Le inaugurazioni dei presidenti americani del passato non sono state meno controverse di quella che si terrà domani. Colpi di scena, imprevisti e risentimenti personali hanno caratterizzato il primo giorno del mandato di molti futuri inquilini della Casa Bianca. Il clima politico non era infiammato come oggi, ma già all’alba della repubblica il giorno del giuramento di George Washington slittò da marzo ad aprile 1789. Il rigido inverno impedì ai parlamentari di recarsi all’inaugurazione, che allora si teneva a New York. Fu dunque con ritardo che Washington – nel discorso d’inaugurazione più breve di tutti, 135 parole – giurò di proteggere e difendere la Costituzione nella Federal Hall di Manhattan. Anni dopo, la cerimonia d’insediamento di Thomas Jefferson si svolse invece nella capitale; assente John Adams, il secondo presidente USA, ancora gonfio di livore dopo essere stato sconfitto proprio da Jefferson nel processo di selezione per la nomination repubblicana.
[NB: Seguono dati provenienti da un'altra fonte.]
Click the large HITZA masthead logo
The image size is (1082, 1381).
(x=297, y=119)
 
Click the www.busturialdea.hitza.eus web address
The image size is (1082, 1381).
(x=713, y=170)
Quanto al primo preside populista e fondatore del Partito Democratico, Andrew Jackson, questi volle che anche i cittadini potessero prendere parte alla cerimonia: alcuni – ubriachi – riuscirono ad entrare addirittura nella Casa Bianca, provocando migliaia di dollari di danni. Il presidente emerito John Quincy Adams non partecipò all’inaugurazione del torvo Jackson, così come Andrew Johnson – poi primo presidente sotto procedura di impeachment e uno dei quattro presidenti a non aver tenuto un discorso d’inaugurazione – non partecipò a quella di Ulysses Grant. Nel marzo 1861 invece fu la volta di Abraham Lincoln, che prima di arrivare in capitale scongiurò un tentato assassinio. Nel 1909, un freddissimo inverno obbligò William Howard Taft a giurare dentro al Campidoglio. Nel 1933, il padre del New Deal, Franklin Delano Roosevelt sconvolse tutti con la celebre frase: «L’unica cosa di cui dobbiamo avere paura è la paura stessa». FDR venne eletto per quattro volte, ma il quarto discorso d’insediamento lo tenne alla Casa Bianca.

Dopo l’assassinio di John Fitzgerald Kennedy, il vicepresidente texano Lyndon B. Johnson giurò in tutta emergenza lo stesso 22 novembre 1963 a bordo dell’Air Force One; presente anche Jacqueline Kennedy, che indossava ancora il vestito macchiato del sangue del marito. Johnson morì il 22 gennaio 1973, due giorni dopo il secondo insediamento di Richard Nixon, qualche settimana dopo la morte del presidente Harry Truman. Dopo che Nixon si dimise prima della messa in stato di accusa per lo scandalo Watergate, nell’agosto 1974 il presidente Gerald Ford – vicepresidente dopo le dimissioni di Spiro Agnew – divenne dunque il primo presidente “non eletto dal popolo” e pronunciò le famose parole: «Il nostro incubo nazionale è finito». Ford venne poi sconfitto alle elezioni del 1976 da Jimmy Carter, l’ultimo presidente a giurare in gennaio sul retro di Capitol Hill.

Nel 1980 Carter perse la partita contro Ronald Reagan: assieme ai presidenti repubblicani George H. W. Bush e Donald Trump restò alla Casa Bianca per soli quattro anni. Dopo un’inedita arringa anti-Stato nel discorso d’insediamento, appena entrò nello Studio Ovale nel 1981, Reagan fece togliere di proposito i pannelli solari che il suo predecessore aveva fatto installare sui tetti di 1600 Pennsylvania Avenue. Barack Obama ha attirato la cifra record di due milioni di persone nel giorno dell’inaugurazione e fu anche il primo a giurare sulla Bibbia (chiusa) di Lincoln. Giurò dunque pure su quella di Martin Luther King, durante l’inaugurazione del 2013.

Amedeo Gasparini

(Pubblicato su Corriere del Ticino)

Pubblicato da Amedeo Gasparini

Amedeo Gasparini, class 1997, freelance journalist, managing “Blackstar”, amedeogasparini.com. MA in “International Relations” (Univerzita Karlova, Prague – Czech Republic); BSc in “Science of Communication” (Università della Svizzera Italiana, Lugano – Switzerland)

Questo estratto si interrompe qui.